The FCC gets deference to reasonably interpret the statute, not ignore it, countered Wood. He said the commission didn't engage in reasoned decision-making on reclassification, the need for rules, whether there's sufficient competition, if other agencies could "fill the void, and on and on." He said the regulator "abdicated" its broadband role, so states are "trying to step in."

Title II reclassification is contrary to law and not supported by Brand X, partly because the FCC didn't interpret the telecom definition, said Steptoe & Johnson's Markham Erickson, representing Mozilla. Regardless of the classification outcome, elimination of net neutrality regulations is arbitrary and capricious, said Harris Wiltshire's Austin Bonner, lawyer for intervenors challenging the order. She said the FCC (1) didn't have a reasonable basis to conclude competition combined with transparency enforcement would prevent harms; (2) mischaracterized evidence the 2015 order didn't harm ISP investment; and (3) relied on Section 257 as its transparency "linchpin," so if the court rules against that authority, the rest of the order "can't stand."

Business Forward urged Congress Wednesday to reach a legislative compromise on net neutrality, arguing continued delays and partisan rancor hurt U.S. competitiveness.
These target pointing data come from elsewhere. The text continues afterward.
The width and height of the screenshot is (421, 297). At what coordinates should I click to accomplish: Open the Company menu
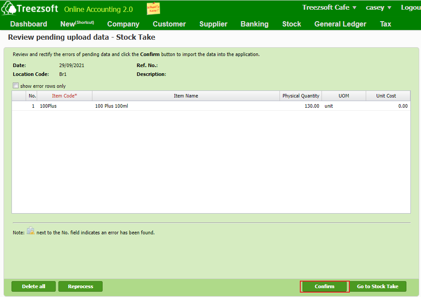[123, 24]
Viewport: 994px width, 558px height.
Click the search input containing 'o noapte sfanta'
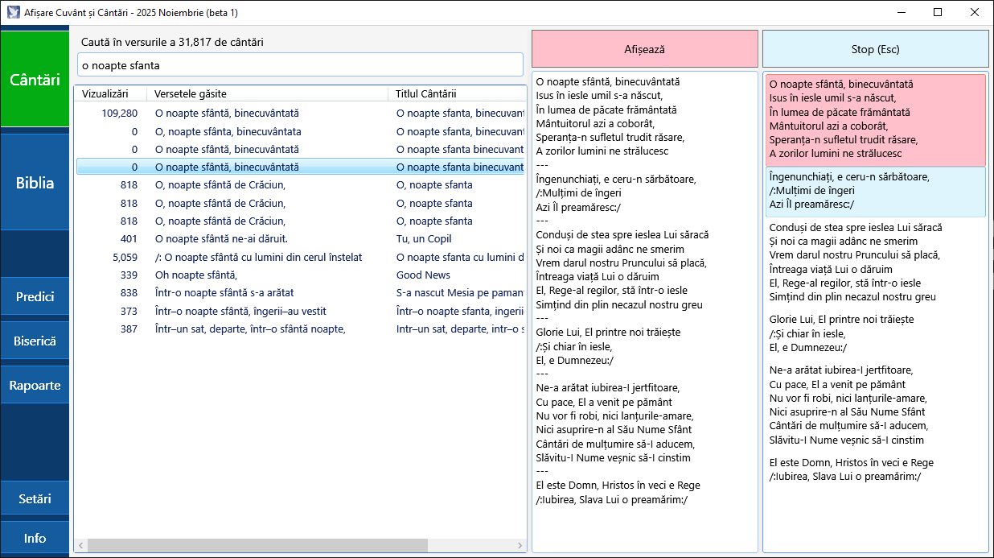299,64
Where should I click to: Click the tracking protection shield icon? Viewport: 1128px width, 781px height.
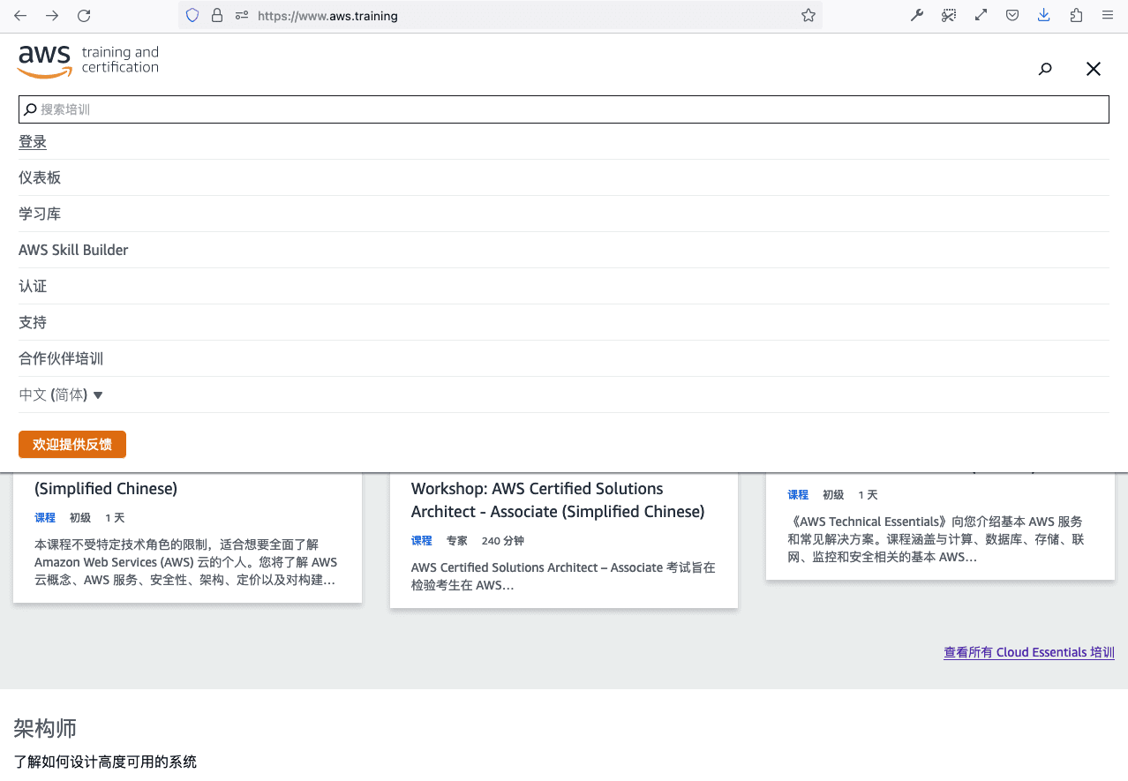click(192, 15)
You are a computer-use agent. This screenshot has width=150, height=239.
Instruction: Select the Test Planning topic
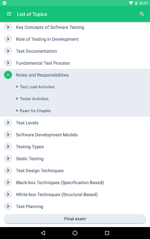[x=30, y=206]
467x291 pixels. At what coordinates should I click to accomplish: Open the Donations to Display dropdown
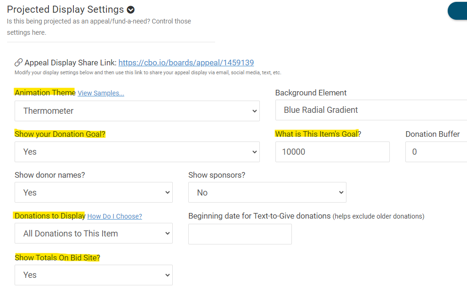[93, 234]
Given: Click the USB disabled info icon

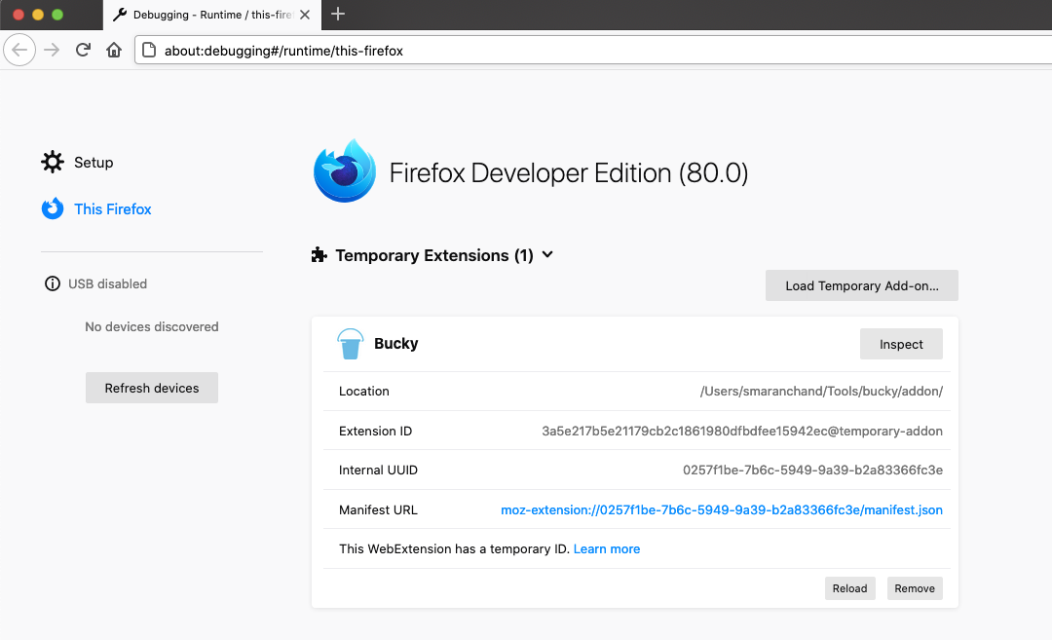Looking at the screenshot, I should coord(53,284).
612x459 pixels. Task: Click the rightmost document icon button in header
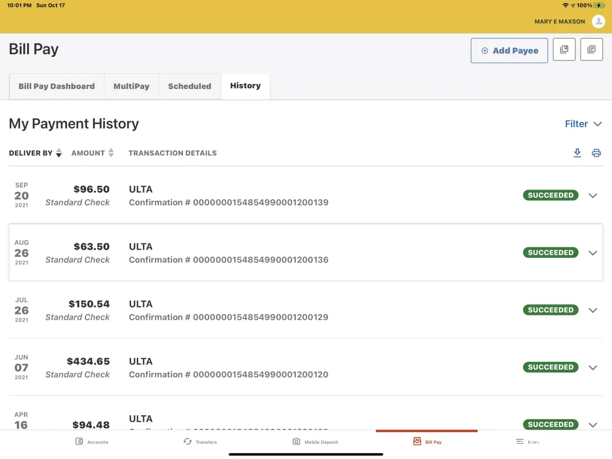point(591,50)
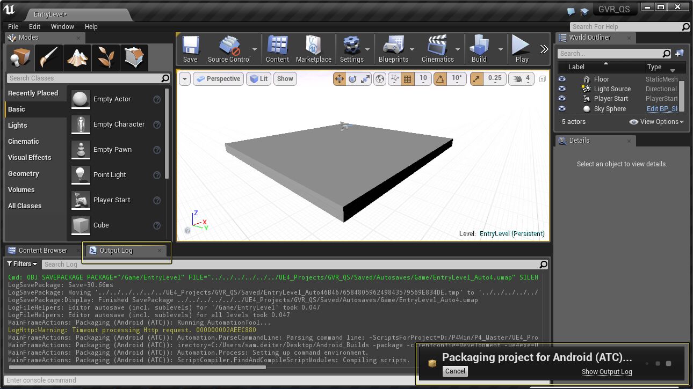Toggle surface snapping in the viewport
Screen dimensions: 693x389
coord(395,79)
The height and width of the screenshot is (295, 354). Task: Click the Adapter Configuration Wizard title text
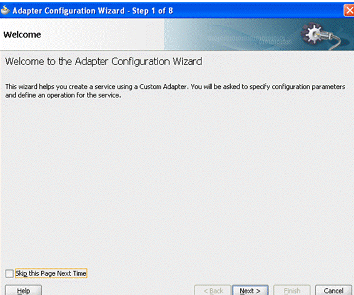tap(68, 11)
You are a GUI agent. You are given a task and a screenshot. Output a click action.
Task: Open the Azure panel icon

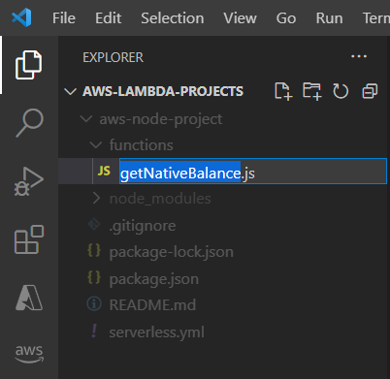pyautogui.click(x=29, y=298)
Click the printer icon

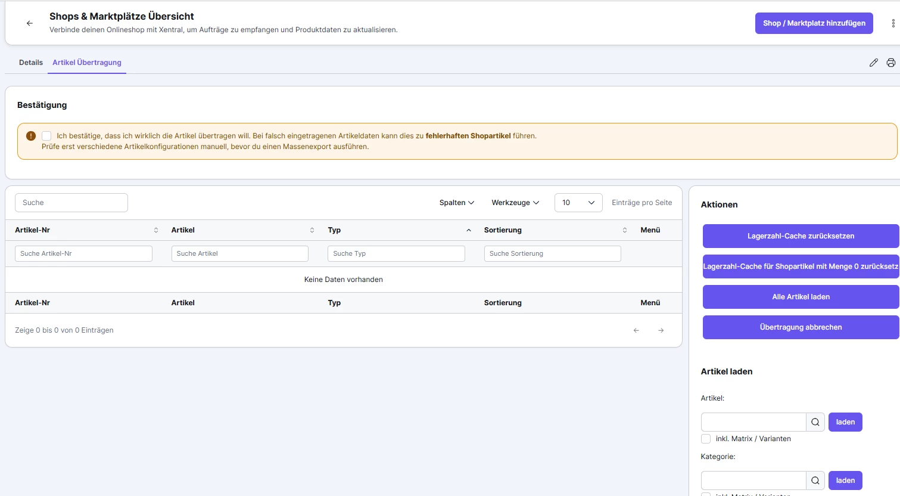pos(890,63)
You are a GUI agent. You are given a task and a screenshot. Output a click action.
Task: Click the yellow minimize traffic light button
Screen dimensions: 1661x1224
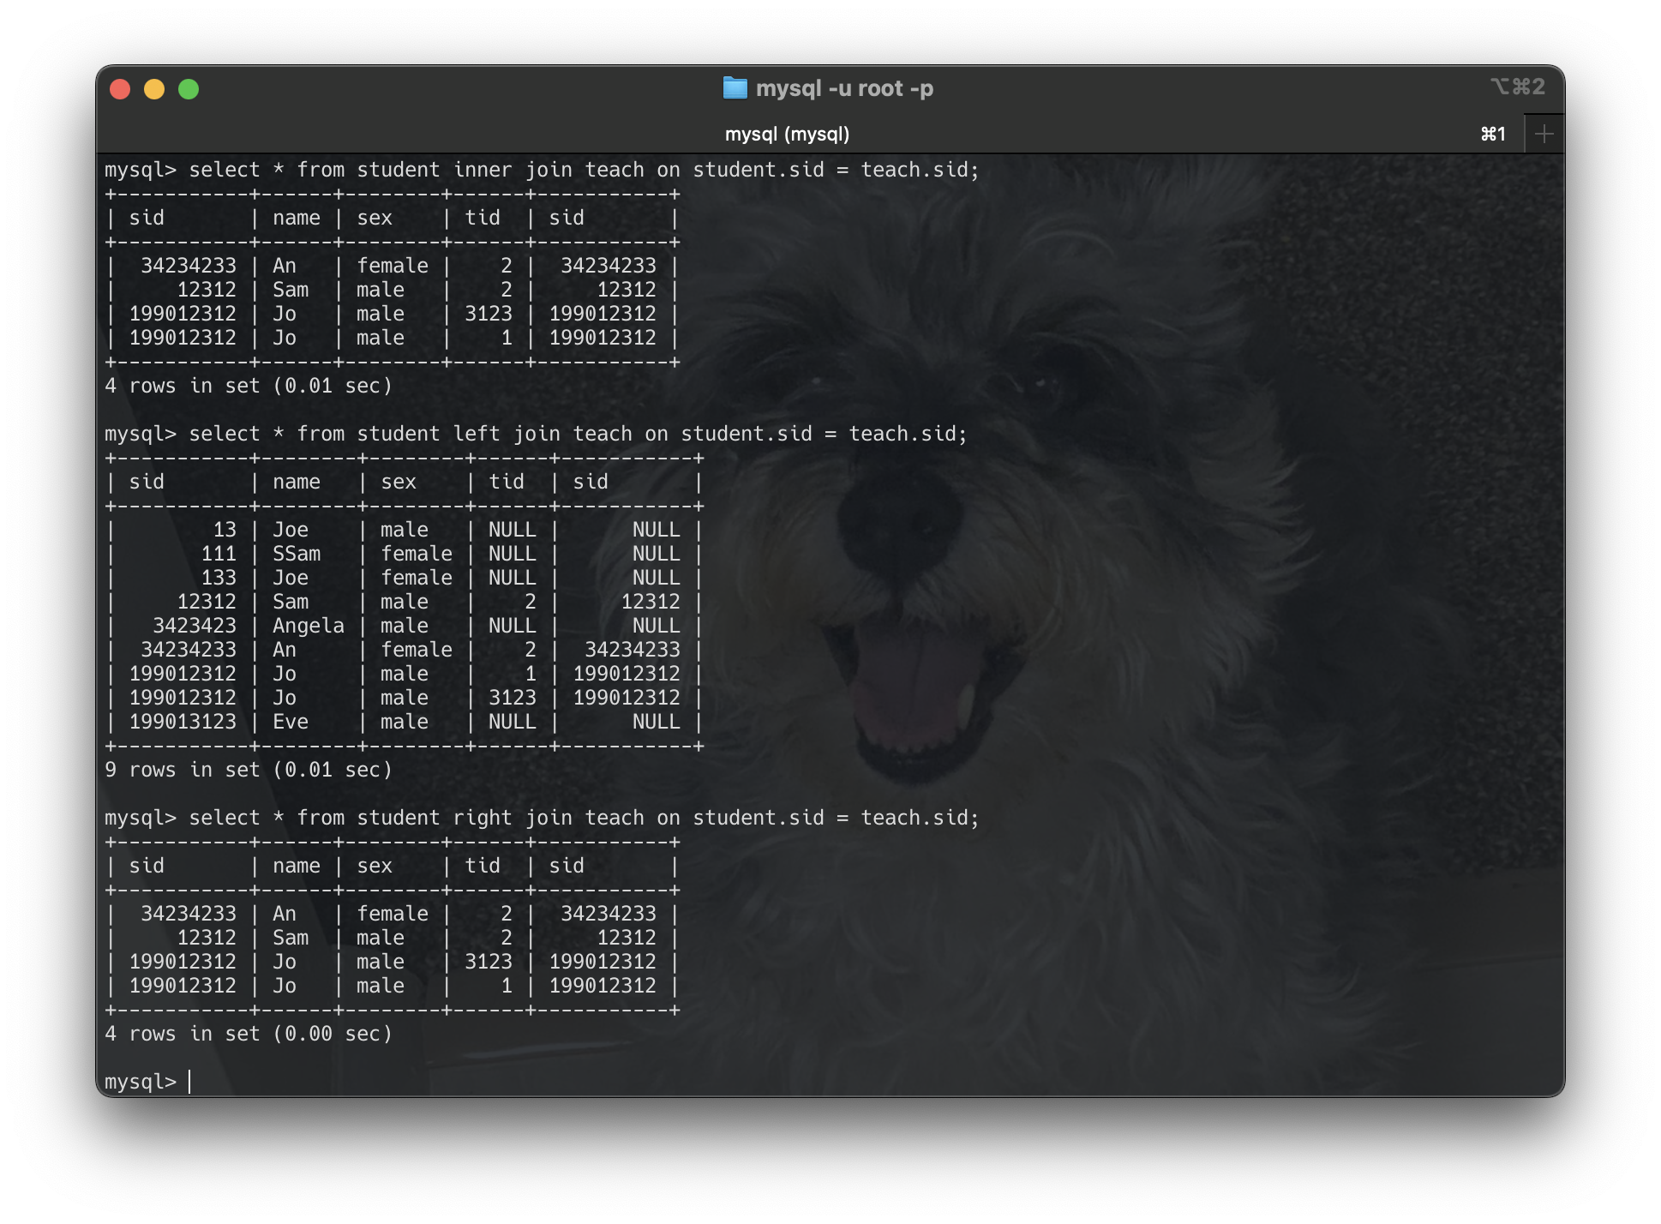(x=154, y=88)
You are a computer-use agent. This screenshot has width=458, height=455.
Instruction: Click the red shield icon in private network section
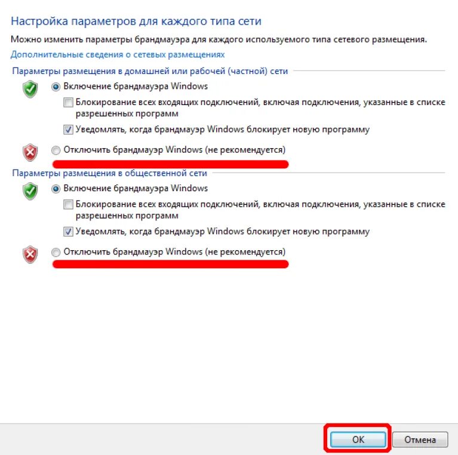pyautogui.click(x=30, y=152)
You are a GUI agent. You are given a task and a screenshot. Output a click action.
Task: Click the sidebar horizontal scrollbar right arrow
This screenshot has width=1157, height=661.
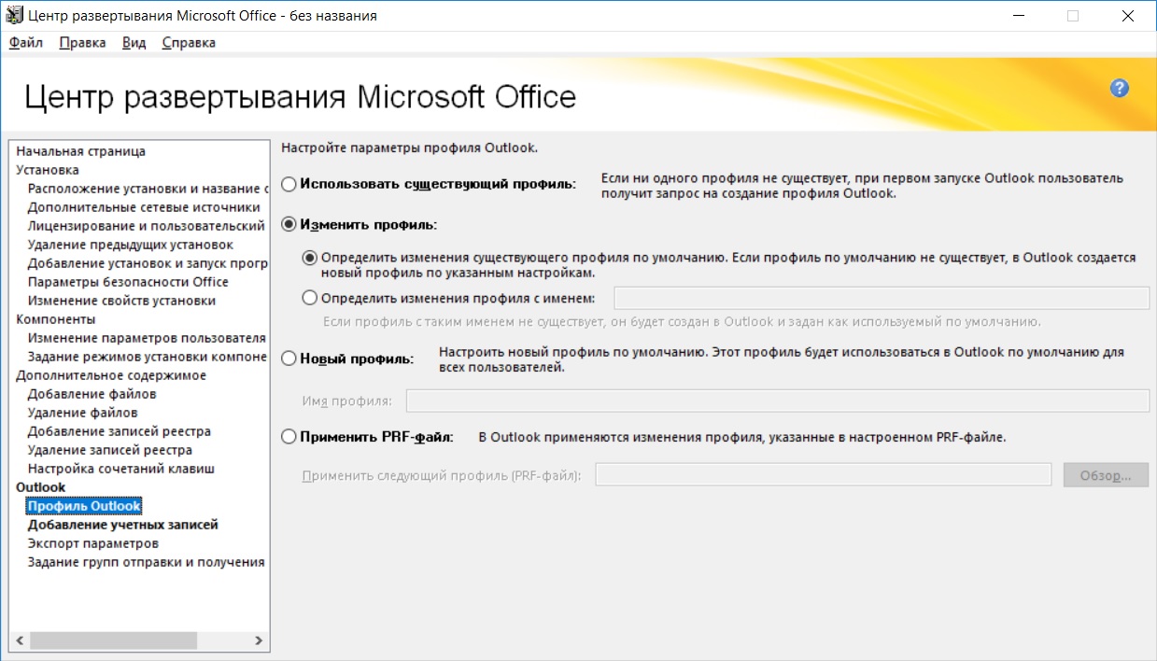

Absent “clear authority from Congress, future net neutrality proposals will remain vulnerable to litigation and a victim of political gridlock at the FCC,” the report said. “The resulting uncertainty represents an ongoing headwind against innovation and investment in the digital economy, and therefore a threat to long-term economic competitiveness.”

The House Communications Subcommittee is expected to set a Feb. 7 hearing to kick off its work this Congress on net neutrality legislation (see 1901280054). Chairman Mike Doyle, D-Pa., told reporters Wednesday an announcement on the hearing was “imminent” but wouldn't talk about the details. House Commerce Committee Democratic members have been considering possible legislation to restore the 2015 rules in statute, including classifying broadband as a Title II service (see 1901100001).

New York Gov. Andrew Cuomo (D) proposed a budget Wednesday include limiting procurement to ISPs that adhere to net neutrality rules (see 1901300034).

Net Neutrality Notebook

It's questionable whether party affiliation of judges can predict Mozilla's outcome, blogged American Enterprise Institute visiting scholar Roslyn Layton: "Concluding that Democratic Party judges will automatically side with policies from those administrations, and vice versa, is unfounded." Patricia Millett and Robert Wilkins on the panel are Democratic appointees; Republican appointee Stephen Williams is the third (see 1901070053).


No "line standers" will be allowed at Friday's oral argument; only people planning to attend will be allowed in line, the D.C. Circuit said. Courthouse doors open at 7 a.m. and seating is first come, first served. There will be an overflow room with an audio-video feed, plus livestreaming for non-attendees.